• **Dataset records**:
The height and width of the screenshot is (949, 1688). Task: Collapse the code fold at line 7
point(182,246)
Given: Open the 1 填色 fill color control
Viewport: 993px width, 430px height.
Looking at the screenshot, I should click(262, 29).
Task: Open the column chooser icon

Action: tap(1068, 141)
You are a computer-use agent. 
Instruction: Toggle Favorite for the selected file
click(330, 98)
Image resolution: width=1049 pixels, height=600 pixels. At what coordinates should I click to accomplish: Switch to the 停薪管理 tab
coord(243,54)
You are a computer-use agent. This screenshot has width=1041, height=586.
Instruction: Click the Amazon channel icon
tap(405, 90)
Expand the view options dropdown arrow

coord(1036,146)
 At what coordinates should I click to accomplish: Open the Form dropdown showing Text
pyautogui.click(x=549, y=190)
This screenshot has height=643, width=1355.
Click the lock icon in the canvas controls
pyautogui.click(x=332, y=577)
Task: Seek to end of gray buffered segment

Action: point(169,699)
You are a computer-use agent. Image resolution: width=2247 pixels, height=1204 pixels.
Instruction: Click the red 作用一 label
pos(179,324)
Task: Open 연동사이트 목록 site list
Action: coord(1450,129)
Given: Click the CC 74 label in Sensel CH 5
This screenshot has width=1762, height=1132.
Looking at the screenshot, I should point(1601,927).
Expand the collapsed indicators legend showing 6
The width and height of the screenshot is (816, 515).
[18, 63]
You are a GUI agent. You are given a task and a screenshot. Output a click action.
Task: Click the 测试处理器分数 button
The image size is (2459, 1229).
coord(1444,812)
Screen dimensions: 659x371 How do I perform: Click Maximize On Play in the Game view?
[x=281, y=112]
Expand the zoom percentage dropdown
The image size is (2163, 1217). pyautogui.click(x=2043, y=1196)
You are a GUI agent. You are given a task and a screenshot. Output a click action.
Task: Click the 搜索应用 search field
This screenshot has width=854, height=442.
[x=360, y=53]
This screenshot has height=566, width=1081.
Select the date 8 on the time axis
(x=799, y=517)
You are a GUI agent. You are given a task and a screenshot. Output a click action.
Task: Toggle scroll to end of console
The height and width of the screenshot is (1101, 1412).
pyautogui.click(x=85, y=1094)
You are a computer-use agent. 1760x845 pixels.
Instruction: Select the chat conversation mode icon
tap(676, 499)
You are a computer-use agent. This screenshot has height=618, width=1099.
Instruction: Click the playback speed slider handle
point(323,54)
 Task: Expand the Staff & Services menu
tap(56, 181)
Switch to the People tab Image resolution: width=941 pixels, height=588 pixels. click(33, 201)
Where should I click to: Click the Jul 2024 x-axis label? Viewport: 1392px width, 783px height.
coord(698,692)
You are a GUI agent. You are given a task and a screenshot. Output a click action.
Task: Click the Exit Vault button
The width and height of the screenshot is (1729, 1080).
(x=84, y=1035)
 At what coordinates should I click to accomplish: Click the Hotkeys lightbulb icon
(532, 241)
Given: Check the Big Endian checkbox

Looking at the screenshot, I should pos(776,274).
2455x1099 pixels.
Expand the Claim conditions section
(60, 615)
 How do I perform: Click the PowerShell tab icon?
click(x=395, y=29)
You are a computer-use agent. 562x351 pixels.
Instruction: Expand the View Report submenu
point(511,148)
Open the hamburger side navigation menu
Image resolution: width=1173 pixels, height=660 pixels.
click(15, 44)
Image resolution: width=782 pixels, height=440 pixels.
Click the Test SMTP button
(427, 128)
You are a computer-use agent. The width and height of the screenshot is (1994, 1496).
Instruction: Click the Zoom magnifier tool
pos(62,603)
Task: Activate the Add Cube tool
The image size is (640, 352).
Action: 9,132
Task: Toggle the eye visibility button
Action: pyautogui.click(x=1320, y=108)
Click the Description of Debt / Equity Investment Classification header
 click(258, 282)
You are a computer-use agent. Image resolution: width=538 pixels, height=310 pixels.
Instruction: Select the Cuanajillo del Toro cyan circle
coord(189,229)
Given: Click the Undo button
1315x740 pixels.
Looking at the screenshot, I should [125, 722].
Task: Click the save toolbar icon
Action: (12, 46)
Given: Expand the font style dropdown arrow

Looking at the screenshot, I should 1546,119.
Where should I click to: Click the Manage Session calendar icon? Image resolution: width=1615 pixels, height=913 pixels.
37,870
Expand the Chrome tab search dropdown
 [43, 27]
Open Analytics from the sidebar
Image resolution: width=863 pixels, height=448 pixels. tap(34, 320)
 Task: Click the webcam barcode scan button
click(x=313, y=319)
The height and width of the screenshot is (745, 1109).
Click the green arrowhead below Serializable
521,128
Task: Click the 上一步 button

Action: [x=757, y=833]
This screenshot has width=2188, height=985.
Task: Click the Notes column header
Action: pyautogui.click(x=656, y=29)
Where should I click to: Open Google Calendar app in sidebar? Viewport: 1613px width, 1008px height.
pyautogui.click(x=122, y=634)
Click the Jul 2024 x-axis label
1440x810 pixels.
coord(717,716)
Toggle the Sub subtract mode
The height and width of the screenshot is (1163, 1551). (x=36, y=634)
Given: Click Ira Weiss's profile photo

• **WORK TO BE COMPLETED**: Without leaving anything out, quote all the data.

• **RESPONSE AREA**:
The height and width of the screenshot is (949, 1688). Task: Collapse the code fold at line 7
point(182,246)
Given: Open the 1 填色 fill color control
Viewport: 993px width, 430px height.
Looking at the screenshot, I should click(262, 29).
Task: Open the column chooser icon

Action: tap(1068, 141)
You are a computer-use agent. 
Instruction: Toggle Favorite for the selected file
click(330, 98)
Image resolution: width=1049 pixels, height=600 pixels. At what coordinates should I click to accomplish: Switch to the 停薪管理 tab
coord(243,54)
You are a computer-use agent. This screenshot has width=1041, height=586.
Instruction: Click the Amazon channel icon
tap(405, 90)
Expand the view options dropdown arrow

coord(1036,146)
 At what coordinates should I click to accomplish: Open the Form dropdown showing Text
pyautogui.click(x=549, y=190)
This screenshot has height=643, width=1355.
Click the lock icon in the canvas controls
pyautogui.click(x=332, y=577)
Task: Seek to end of gray buffered segment

Action: point(169,699)
You are a computer-use agent. Image resolution: width=2247 pixels, height=1204 pixels.
Instruction: Click the red 作用一 label
pos(179,324)
Task: Open 연동사이트 목록 site list
Action: coord(1450,129)
Given: Click the CC 74 label in Sensel CH 5
This screenshot has width=1762, height=1132.
Looking at the screenshot, I should point(1601,927).
Expand the collapsed indicators legend showing 6
The width and height of the screenshot is (816, 515).
[18, 63]
You are a GUI agent. You are given a task and a screenshot. Output a click action.
Task: Click the 测试处理器分数 button
The image size is (2459, 1229).
coord(1444,812)
Screen dimensions: 659x371 How do I perform: Click Maximize On Play in the Game view?
[x=281, y=112]
Expand the zoom percentage dropdown
The image size is (2163, 1217). pyautogui.click(x=2043, y=1196)
You are a GUI agent. You are given a task and a screenshot. Output a click action.
Task: Click the 搜索应用 search field
This screenshot has width=854, height=442.
[x=360, y=53]
This screenshot has height=566, width=1081.
Select the date 8 on the time axis
(x=799, y=517)
You are a GUI agent. You are given a task and a screenshot. Output a click action.
Task: Toggle scroll to end of console
The height and width of the screenshot is (1101, 1412).
pyautogui.click(x=85, y=1094)
You are a computer-use agent. 1760x845 pixels.
Instruction: Select the chat conversation mode icon
tap(676, 499)
You are a computer-use agent. This screenshot has height=618, width=1099.
Instruction: Click the playback speed slider handle
point(323,54)
 Task: Expand the Staff & Services menu
tap(56, 181)
Switch to the People tab Image resolution: width=941 pixels, height=588 pixels. click(33, 201)
Where should I click to: Click the Jul 2024 x-axis label? Viewport: 1392px width, 783px height.
coord(698,692)
You are a GUI agent. You are given a task and a screenshot. Output a click action.
Task: Click the Exit Vault button
The width and height of the screenshot is (1729, 1080).
(x=84, y=1035)
 At what coordinates should I click to accomplish: Click the Hotkeys lightbulb icon
(532, 241)
Given: Check the Big Endian checkbox

Looking at the screenshot, I should pos(776,274).
2455x1099 pixels.
Expand the Claim conditions section
(60, 615)
 How do I perform: Click the PowerShell tab icon?
click(x=395, y=29)
You are a computer-use agent. 562x351 pixels.
Instruction: Expand the View Report submenu
point(511,148)
Open the hamburger side navigation menu
Image resolution: width=1173 pixels, height=660 pixels.
click(15, 44)
Image resolution: width=782 pixels, height=440 pixels.
Click the Test SMTP button
(427, 128)
You are a computer-use agent. The width and height of the screenshot is (1994, 1496).
Instruction: Click the Zoom magnifier tool
pos(62,603)
Task: Activate the Add Cube tool
The image size is (640, 352).
Action: 9,132
Task: Toggle the eye visibility button
Action: pyautogui.click(x=1320, y=108)
Click the Description of Debt / Equity Investment Classification header
 click(258, 282)
You are a computer-use agent. Image resolution: width=538 pixels, height=310 pixels.
Instruction: Select the Cuanajillo del Toro cyan circle
coord(189,229)
Given: Click the Undo button
1315x740 pixels.
Looking at the screenshot, I should [125, 722].
Task: Click the save toolbar icon
Action: (12, 46)
Given: Expand the font style dropdown arrow

Looking at the screenshot, I should 1546,119.
Where should I click to: Click the Manage Session calendar icon? Image resolution: width=1615 pixels, height=913 pixels.
37,870
Expand the Chrome tab search dropdown
 [43, 27]
Open Analytics from the sidebar
Image resolution: width=863 pixels, height=448 pixels. tap(34, 320)
 Task: Click the webcam barcode scan button
click(x=313, y=319)
The height and width of the screenshot is (745, 1109).
Click the green arrowhead below Serializable
521,128
Task: Click the 上一步 button

Action: [x=757, y=833]
This screenshot has width=2188, height=985.
Task: Click the Notes column header
Action: pyautogui.click(x=656, y=29)
Where should I click to: Open Google Calendar app in sidebar? Viewport: 1613px width, 1008px height.
pyautogui.click(x=122, y=634)
Click the Jul 2024 x-axis label
1440x810 pixels.
coord(717,716)
Toggle the Sub subtract mode
The height and width of the screenshot is (1163, 1551). (x=36, y=634)
Given: Click Ira Weiss's profile photo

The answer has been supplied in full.